Perché mai mi piacevano persone del mio stesso sesso? Perché non riuscivo a provare attrazione per le ragazze? Questi quesiti mi bombardavano la testa e io non riuscivo a dare risposte. Eppure immaginavo che quelli scambi di affetto con dei miei amichetti dell’infanzia dovessero essere soltanto episodi isolati senza senso ai quali non bisognasse riservare nessuna attenzione, avvenuti magari perché mossi dalla curiosità. In realtà solo oggi realizzo che stavo incubando qualcosa che mi avrebbe segnato per sempre l’esistenza.
I più intolleranti, i super-cattolici, i sostenitori della famiglia “tradizionale”, gli estremisti di destra, i movimenti conservatori di tutto il mondo definiscono i gay come esseri contro natura. Sono considerati come dei disturbati, perversi, lussuriosi, amanti delle orge, capaci di compiere atti osceni, sodomiti, in pratica assoluti violatori della morale cristiana. Peccatori di prima specie destinati a bruciare nelle fiamme dell’Inferno.
Quello che viene affermato è che l’omosessualità sia considerata una scelta di perversi incuriositi. Una pratica sessuale, un comportamento riprovevole che potrebbe essere corretto abiurandolo e ritornando alla “normalità” magari dopo un percorso assistenziale presso delle comunità che ti dovrebbero riportare sulla “retta via”, facendoti sicuramente il lavaggio del cervello. Peccato che non sia così. E’ profondamente una cazzata.

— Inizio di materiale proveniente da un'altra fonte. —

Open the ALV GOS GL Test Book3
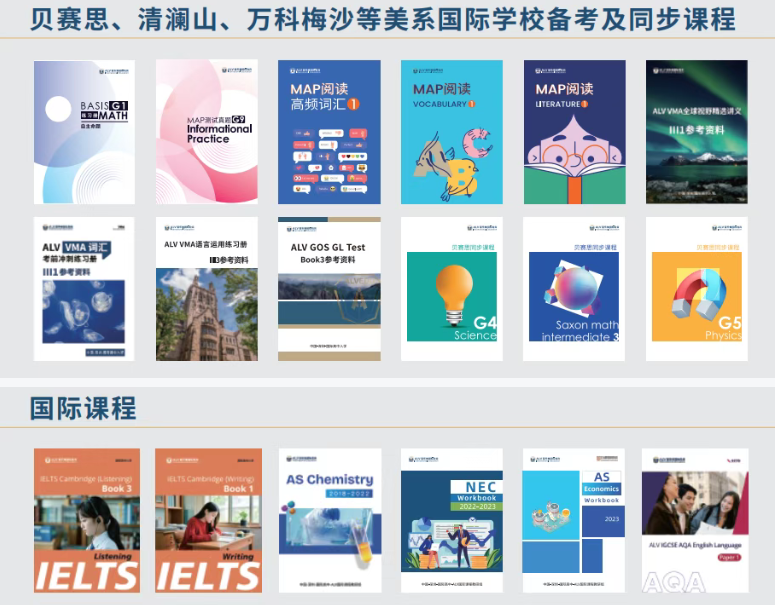 (329, 289)
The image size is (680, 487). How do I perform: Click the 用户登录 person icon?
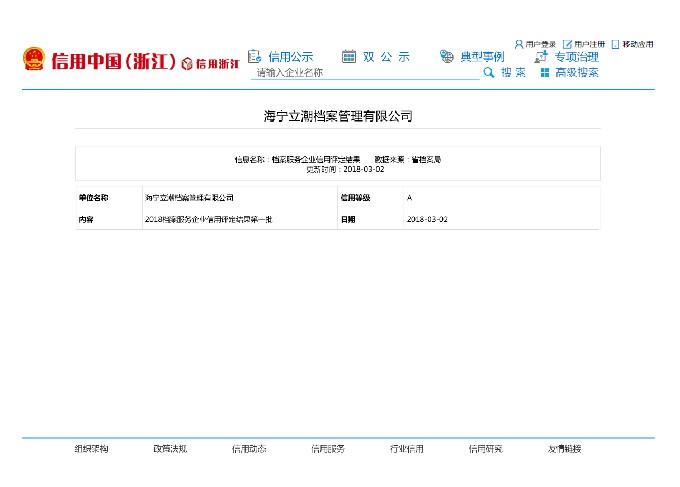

Parliamoci sinceramente. Chi dovrebbe scegliere di far parte di questa minoranza di persone che viene spesso criticata, molestata, perseguitata e addirittura assassinata. Solo un pazzo farebbe una scelta del genere. E vi assicuro cari amici che non credo di essere pazzo, né io e nemmeno tutti quelli come me. Io non ho mai cercato una vita “spericolata” anzi ho sempre preferito rispettare le regole e ascoltare i grandi. A me il vestito del marito lavoratore con la moglie che accudisce i figli sarebbe calzato a pennello.
Quindi, che senso avrebbe per uno come me: sempre prudente, rispettoso, per certi versi pavido, “scegliere” di entrare in un contesto del genere posto perennemente sotto la lente d’ingrandimento? Nessuno, assolutamente nessuno.
Non puoi combattere contro i tuoi sentimenti, quello sì che sarebbe contro natura.
Perché sì, si tratta di sentimenti. Gli omosessuali sono mossi dagli stessi sentimenti degli eterosessuali ma hanno grandissime difficoltà per poterli manifestare alla luce del sole.
Per quale motivo dovrei annullare le mie pulsioni per intraprendere una vita basata sulla falsità? Perché dovrei prendere in giro probabili amanti, figli e affetti vari?
Vorrebbero omologarci, costringerci a vivere nella menzogna. Tanto anche se non si dice è l’apparenza quella che conta. Tu sei quello che fai. Quindi tutti quanti noi potremmo fare i maritini perfetti, andare in chiesa e rappresentare la famiglia tradizionale ma alimentare segretamente interessi criminalizzati dalla società. Questo atteggiamento abominevole che annulla l’identità umana purtroppo è diffuso. Molti hanno dovuto rinnegare se stessi per intraprendere una falsa esistenza perché tanta era ed è la pressione omofoba dei gruppi di potere che influenzano le menti. Questa sarebbe dovuta essere anche la mia storia. Ci ho pensato! Però ho sempre considerato la cosa ingestibile perché quando annulli te stesso prima o poi devi fare i conti con la tua coscienza e non puoi evitare che la tua vera natura emerga, specialmente dopo tanti anni di ibernazione, e travolga completamente la tua realtà. Ho fatto fortunatamente (?) un’altra scelta.

Premessa…

Non è importante sapere chi sono perché non faccio la differenza. La mia è una storia come tante altre. Molti si possono rispecchiare e tanti altri possono prendere ispirazione oppure le complete distanze.
Non ho la pretesa e la presunzione di insegnare come bisognerebbe vivere, anzi vorrei ricevere io stesso dei consigli di vita.
Vorrei creare uno spazio in cui interagire.
Parlare delle difficoltà per risolverle insieme.
Le mie parole scritte suonano come urla di sfogo che rivelano le mie verità: celate e soppresse da troppi anni ormai.
Vorrei con la scrittura e la condivisione trovare La Soluzione.